Aim of the task: Write out each line of the records below word for word, without the pictures.

►

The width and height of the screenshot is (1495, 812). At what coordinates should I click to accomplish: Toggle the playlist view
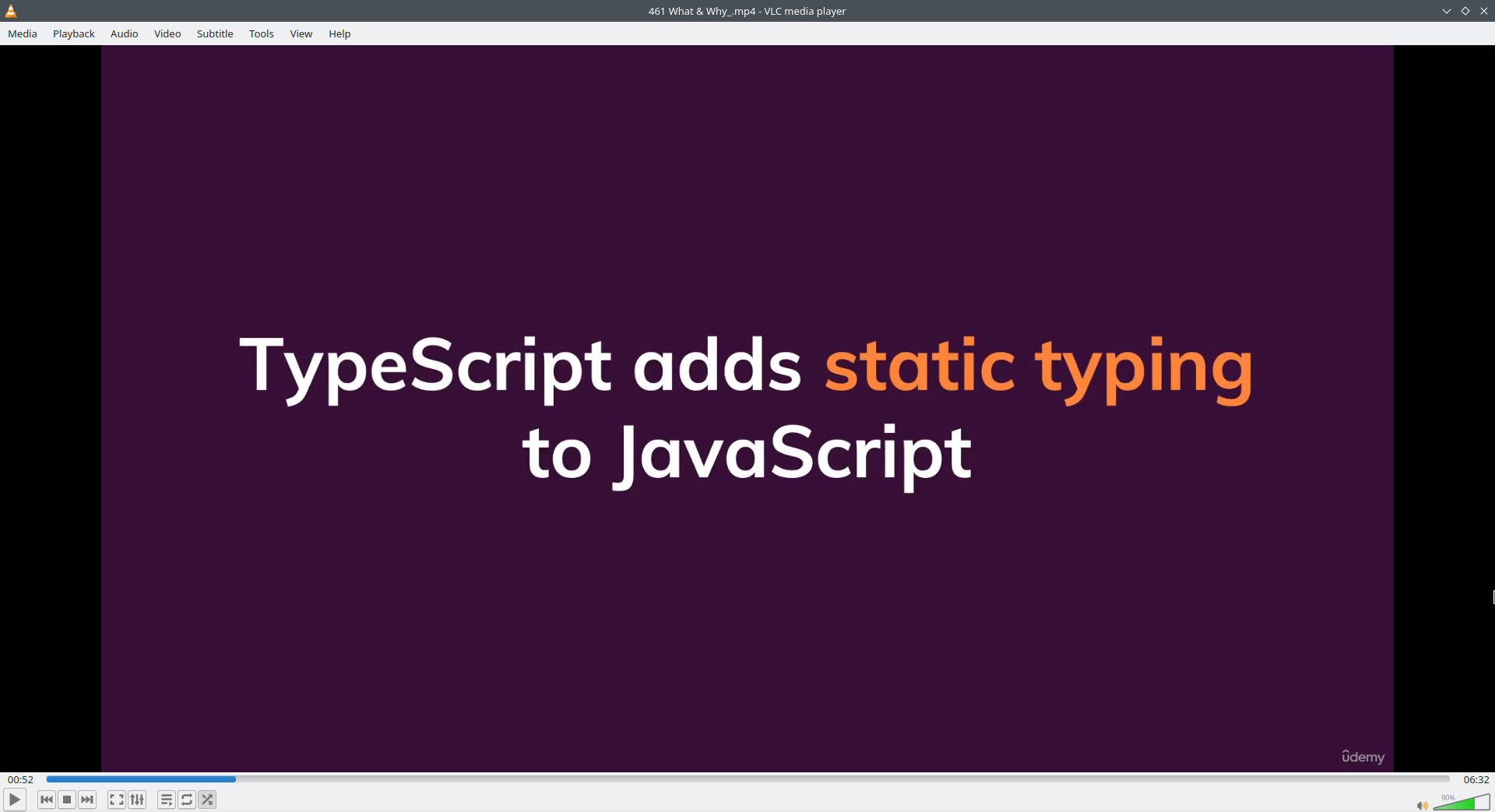tap(166, 799)
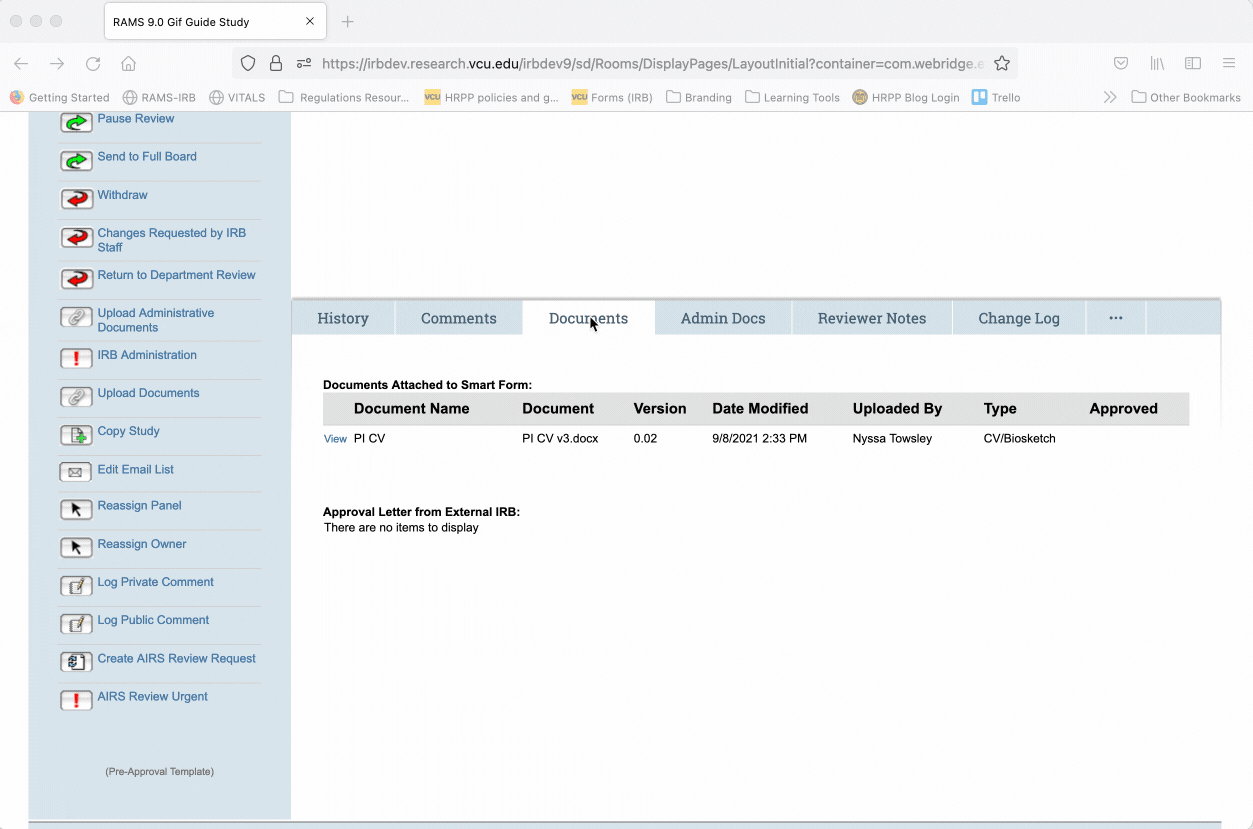1253x829 pixels.
Task: Expand the more tabs ellipsis
Action: pos(1115,318)
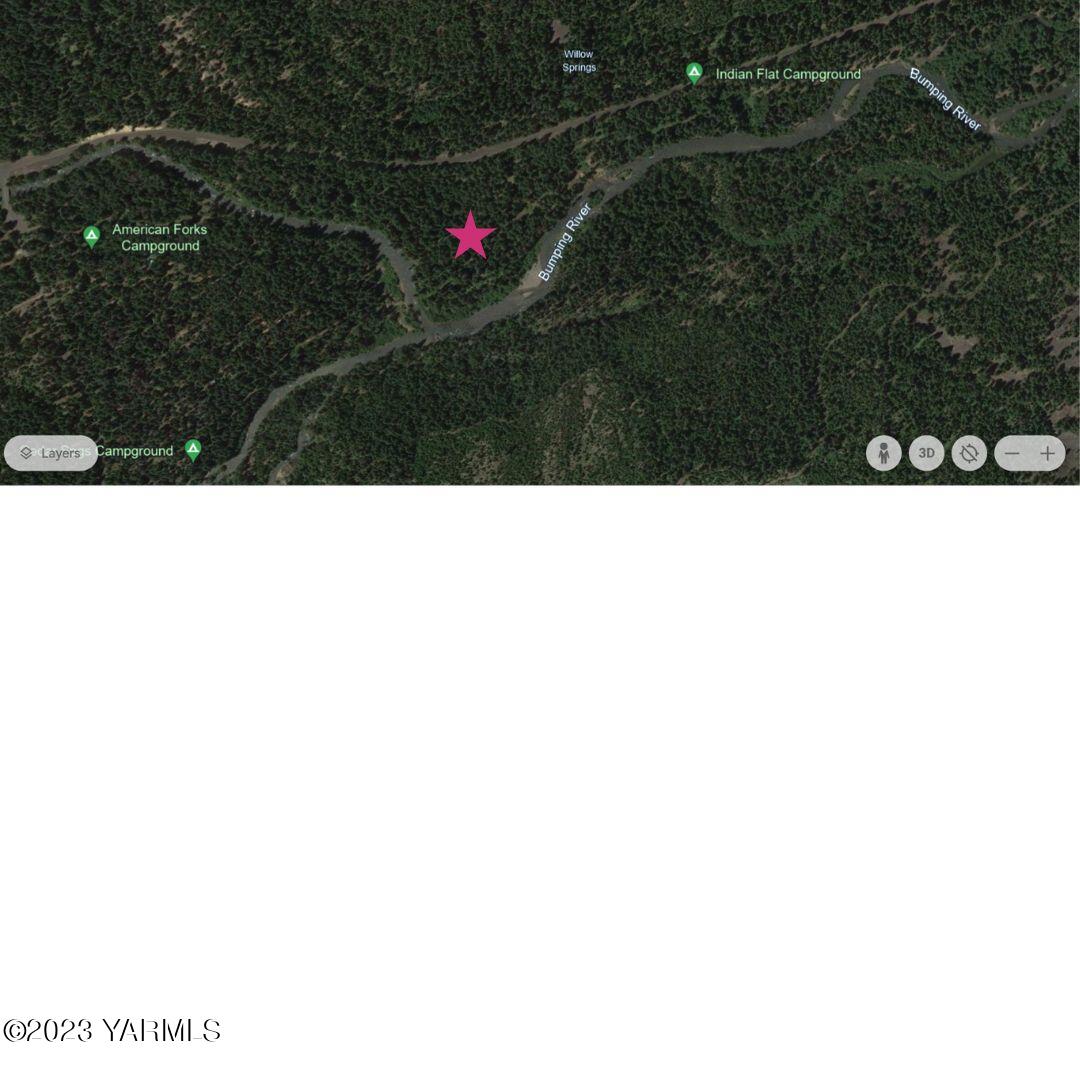Click the pink star property marker

470,236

◄

Finished task:
The width and height of the screenshot is (1495, 812). At what coordinates should I click to accomplish: Toggle the playlist view
tap(166, 799)
1253x829 pixels.
Task: Expand the more tabs ellipsis
Action: pos(1115,318)
Click the pink star property marker

470,236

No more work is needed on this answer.